◆ DO THIS ◆
Reproduce the records from the line with "The width and height of the screenshot is (1167, 653)." to the line with "Open the three-dots", substituting "notification" for "toast" and changing nothing else.

[Records excerpted from a collection]
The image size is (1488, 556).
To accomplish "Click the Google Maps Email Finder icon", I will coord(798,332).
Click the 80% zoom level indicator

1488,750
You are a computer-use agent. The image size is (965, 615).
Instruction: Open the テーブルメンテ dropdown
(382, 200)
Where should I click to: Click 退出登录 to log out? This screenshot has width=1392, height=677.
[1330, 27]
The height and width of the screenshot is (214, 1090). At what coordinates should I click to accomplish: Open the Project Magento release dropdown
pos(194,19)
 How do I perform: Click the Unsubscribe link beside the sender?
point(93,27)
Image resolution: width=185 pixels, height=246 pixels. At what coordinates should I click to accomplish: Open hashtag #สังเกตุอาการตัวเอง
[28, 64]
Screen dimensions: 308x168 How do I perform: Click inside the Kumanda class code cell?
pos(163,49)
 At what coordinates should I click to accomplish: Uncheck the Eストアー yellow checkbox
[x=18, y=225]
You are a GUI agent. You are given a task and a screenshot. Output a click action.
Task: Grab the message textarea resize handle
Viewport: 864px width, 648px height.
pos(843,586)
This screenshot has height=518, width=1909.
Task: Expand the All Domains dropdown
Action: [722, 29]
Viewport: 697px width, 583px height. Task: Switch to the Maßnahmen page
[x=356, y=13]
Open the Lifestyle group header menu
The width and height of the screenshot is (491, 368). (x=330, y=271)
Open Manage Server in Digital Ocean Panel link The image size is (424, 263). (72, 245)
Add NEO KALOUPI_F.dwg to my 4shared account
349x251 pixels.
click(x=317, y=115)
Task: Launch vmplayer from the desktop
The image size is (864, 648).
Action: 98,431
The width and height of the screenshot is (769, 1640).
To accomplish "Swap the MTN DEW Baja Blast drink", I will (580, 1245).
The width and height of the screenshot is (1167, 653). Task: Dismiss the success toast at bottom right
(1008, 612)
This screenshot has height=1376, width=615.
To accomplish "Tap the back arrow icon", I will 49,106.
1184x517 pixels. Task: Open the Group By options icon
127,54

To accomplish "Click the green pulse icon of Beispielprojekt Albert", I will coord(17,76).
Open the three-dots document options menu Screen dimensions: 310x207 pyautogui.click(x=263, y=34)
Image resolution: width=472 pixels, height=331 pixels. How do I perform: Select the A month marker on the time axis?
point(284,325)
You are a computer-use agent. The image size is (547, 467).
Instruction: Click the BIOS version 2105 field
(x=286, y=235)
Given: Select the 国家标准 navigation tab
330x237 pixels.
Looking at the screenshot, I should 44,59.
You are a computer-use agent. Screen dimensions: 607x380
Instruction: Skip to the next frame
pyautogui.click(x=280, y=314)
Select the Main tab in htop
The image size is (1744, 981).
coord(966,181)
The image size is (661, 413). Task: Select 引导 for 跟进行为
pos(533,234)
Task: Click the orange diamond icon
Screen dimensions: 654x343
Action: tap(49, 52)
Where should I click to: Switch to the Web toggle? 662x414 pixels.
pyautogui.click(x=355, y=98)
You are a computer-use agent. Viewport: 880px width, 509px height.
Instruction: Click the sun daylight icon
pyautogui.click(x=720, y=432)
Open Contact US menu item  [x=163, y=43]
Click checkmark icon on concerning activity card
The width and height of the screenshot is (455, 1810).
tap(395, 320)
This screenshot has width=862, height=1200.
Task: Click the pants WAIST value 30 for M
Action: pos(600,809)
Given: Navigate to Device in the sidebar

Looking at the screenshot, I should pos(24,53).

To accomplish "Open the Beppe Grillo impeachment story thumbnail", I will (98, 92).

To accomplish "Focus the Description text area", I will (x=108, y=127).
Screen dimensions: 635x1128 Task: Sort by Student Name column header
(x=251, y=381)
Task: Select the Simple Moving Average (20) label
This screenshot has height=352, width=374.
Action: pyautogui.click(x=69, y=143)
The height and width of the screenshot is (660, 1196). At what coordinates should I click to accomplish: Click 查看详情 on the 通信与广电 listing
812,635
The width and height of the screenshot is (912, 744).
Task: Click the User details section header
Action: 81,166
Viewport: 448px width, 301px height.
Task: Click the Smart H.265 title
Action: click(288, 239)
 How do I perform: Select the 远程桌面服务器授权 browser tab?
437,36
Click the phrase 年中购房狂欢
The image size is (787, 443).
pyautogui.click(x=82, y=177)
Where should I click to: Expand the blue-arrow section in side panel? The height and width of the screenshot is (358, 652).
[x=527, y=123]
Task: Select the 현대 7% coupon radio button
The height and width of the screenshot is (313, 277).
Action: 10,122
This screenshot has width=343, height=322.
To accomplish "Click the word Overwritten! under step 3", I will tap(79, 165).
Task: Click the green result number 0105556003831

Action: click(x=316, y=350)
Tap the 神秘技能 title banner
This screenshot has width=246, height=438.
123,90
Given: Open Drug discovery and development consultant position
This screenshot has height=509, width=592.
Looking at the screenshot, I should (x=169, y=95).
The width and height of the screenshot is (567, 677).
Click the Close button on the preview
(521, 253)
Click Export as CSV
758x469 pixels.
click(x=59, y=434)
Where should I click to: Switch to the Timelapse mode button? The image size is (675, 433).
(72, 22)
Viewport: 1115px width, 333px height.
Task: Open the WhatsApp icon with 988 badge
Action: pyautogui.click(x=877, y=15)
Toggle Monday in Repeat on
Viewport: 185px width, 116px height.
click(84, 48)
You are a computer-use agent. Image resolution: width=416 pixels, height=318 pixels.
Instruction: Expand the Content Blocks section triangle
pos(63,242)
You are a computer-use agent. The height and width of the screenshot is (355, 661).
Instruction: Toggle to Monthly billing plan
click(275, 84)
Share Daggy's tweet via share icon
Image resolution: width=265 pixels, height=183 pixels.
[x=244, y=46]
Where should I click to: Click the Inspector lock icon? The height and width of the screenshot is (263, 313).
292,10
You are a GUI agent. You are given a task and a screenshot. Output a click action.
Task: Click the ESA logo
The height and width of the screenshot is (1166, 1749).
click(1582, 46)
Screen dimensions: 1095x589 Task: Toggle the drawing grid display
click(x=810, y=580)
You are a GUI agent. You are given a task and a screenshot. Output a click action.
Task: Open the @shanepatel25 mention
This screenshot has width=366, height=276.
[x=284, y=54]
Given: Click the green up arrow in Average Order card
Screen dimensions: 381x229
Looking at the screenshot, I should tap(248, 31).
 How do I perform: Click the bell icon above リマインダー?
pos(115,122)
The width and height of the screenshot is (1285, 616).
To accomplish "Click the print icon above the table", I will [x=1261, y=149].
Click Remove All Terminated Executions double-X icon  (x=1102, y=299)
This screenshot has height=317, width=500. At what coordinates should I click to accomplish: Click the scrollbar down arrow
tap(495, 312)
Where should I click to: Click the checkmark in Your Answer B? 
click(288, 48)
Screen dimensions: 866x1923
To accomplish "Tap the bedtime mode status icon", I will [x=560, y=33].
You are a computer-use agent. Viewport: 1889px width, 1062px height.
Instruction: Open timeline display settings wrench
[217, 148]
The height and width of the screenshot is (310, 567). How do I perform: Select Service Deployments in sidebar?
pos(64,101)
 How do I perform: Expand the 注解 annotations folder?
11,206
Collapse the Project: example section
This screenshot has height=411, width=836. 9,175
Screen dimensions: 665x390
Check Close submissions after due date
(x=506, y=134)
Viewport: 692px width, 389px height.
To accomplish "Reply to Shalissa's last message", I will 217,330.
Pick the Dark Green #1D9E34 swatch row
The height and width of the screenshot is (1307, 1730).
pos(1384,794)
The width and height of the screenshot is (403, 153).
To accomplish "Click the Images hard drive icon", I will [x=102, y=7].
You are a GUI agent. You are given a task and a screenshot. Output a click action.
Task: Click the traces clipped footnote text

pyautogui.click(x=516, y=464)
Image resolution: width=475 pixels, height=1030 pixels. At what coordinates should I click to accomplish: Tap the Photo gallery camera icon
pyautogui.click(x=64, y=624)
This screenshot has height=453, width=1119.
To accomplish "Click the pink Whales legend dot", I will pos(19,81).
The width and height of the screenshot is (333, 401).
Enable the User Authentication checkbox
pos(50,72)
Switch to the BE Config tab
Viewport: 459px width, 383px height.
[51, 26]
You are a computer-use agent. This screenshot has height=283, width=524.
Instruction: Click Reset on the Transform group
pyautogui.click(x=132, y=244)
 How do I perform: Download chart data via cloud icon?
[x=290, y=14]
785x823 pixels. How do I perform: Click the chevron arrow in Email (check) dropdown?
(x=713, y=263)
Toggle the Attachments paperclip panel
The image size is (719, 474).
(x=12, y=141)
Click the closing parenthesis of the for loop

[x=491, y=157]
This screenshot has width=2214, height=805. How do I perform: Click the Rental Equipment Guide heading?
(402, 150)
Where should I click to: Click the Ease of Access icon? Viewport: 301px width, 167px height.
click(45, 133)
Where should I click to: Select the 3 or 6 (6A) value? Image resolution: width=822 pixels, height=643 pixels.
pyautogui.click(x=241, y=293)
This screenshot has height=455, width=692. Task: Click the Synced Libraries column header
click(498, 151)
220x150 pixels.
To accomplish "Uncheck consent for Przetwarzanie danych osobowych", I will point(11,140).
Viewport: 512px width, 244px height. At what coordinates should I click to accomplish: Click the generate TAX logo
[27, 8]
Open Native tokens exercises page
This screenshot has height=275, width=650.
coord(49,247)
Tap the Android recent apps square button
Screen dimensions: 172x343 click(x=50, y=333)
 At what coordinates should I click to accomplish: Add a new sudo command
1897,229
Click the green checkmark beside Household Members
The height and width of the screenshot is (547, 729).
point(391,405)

◆ TASK ANSWER ◆
The width and height of the screenshot is (1167, 653). Task: Dismiss the success notification at bottom right
(1008, 612)
This screenshot has height=1376, width=615.
To accomplish "Tap the back arrow icon", I will 49,106.
1184x517 pixels. Task: Open the Group By options icon
127,54

To accomplish "Click the green pulse icon of Beispielprojekt Albert", I will coord(17,76).
Open the three-dots document options menu Screen dimensions: 310x207 pyautogui.click(x=263, y=34)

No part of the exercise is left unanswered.